Rainbow Six Extraction Review

2 years 3 months ago

In one recurring mission in Rainbow Six Extraction, your Special Ops veteran is transported into a hellish parallel dimension where they face off against a malignant, mutated facsimile of one of your fellow Operators from the Rainbow Six Siege cast. An armored, multi-tiered health bar appears across the top of the screen, and it depletes as you dump clip after clip of ammunition into their scaly carapace. It is a cosmic, apocalyptic boss fight, and it’s hard not to think about just how far this series has strayed from its once-dogmatic faithfulness to gritty Navy SEAL realism. In Extraction, Ubisoft successfully brings the series to its wildest frontiers yet, but while this high-stakes co-op creates thrills out of the gate, it doesn’t seem to have the same staying power as its competitive cousin.

Extraction does make a meek attempt to justify its science fiction: There are some short cutscenes hovering around the margins and an unwieldy codex overflowing with flavor text that explain the massive onyx obelisks that protrude from the ground all over the globe. Some are the size of skyscrapers — one impaling the Statue of Liberty — and they've unleashed a band of zombified parasitic aberrations annoyingly dubbed the "Archæans," which were first introduced in the 2018 Outbreak limited-time event in Siege. Those same heroes have been deployed to hold the line, and as a party of three, a party of two, or by yourself, you delve deep into the fetid underbelly of this grotesque insurgency. It is pure pulp – body horror blended with steely tactics – and as someone with an appreciation for Rainbow Six's sillier side (like its two trips to Las Vegas) I relished the chance to steep into this bizarre new world without asking too many questions.

So yes, Extraction is very much a traditional co-op shooter augmented by the sublime mechanics Ubisoft mastered in the ever-popular Siege. Stealth is key; you slither through the muck with your two friends, hoping to take down the demons in silence in order to avoid unleashing the latent mob lingering behind every corner. From a game design perspective, this is a no-brainer: Extraction is a chance to enjoy Siege's one-of-a-kind gunplay in a slower-paced environment than the mother game's madcap competitive matches. Siege lets you annihilate targets with surgical precision: you can score headshots from across the map through plaster walls, or locate a target by the mere sound of their footsteps. But Siege has also cultivated a fully calcified playerbase who've obsessed over it for seven years, and jumping into matchmaking as a less-experienced player often feels like walking into a buzzsaw. Extraction, on the other hand, lets us play with those shooting mechanics while aiming at dumber, slower NPCs. We can indulge in the euphoria more than ever.

※

§ **WORK REQUIRED**:
Answer these questions from the review:
1. What appears across the top of the screen during the recurring boss mission?
2. What name is given to the parasitic aberrations?
3. For how many years has the Siege playerbase obsessed over that game?
Use only the review to answer.

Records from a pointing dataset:
※

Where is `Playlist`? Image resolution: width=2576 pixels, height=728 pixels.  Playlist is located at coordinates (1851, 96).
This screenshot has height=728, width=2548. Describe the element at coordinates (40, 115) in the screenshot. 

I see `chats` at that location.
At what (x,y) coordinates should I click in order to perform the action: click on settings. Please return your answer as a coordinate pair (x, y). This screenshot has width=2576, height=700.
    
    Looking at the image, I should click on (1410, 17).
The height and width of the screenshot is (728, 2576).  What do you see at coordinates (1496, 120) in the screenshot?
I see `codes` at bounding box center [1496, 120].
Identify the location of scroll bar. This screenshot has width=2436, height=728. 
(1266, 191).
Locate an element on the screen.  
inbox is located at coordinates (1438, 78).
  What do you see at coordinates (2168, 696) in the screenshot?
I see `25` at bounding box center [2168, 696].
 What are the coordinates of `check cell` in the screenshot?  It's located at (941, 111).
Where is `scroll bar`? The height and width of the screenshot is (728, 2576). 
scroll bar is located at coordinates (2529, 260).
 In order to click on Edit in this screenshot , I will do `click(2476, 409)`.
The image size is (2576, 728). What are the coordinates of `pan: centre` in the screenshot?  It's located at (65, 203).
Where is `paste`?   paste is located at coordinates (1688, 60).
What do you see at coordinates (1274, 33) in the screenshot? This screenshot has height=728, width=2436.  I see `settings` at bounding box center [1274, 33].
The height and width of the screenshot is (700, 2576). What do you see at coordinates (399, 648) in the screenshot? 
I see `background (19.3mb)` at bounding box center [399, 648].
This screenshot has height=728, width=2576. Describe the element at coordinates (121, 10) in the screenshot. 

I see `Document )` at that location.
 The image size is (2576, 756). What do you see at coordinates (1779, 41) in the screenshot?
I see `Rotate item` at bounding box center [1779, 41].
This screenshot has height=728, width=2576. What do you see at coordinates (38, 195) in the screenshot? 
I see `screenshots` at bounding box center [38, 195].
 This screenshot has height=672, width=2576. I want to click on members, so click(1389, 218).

※

§ **FINAL RESULT**:
1. An armored, multi-tiered health bar.
2. The "Archæans."
3. Seven years.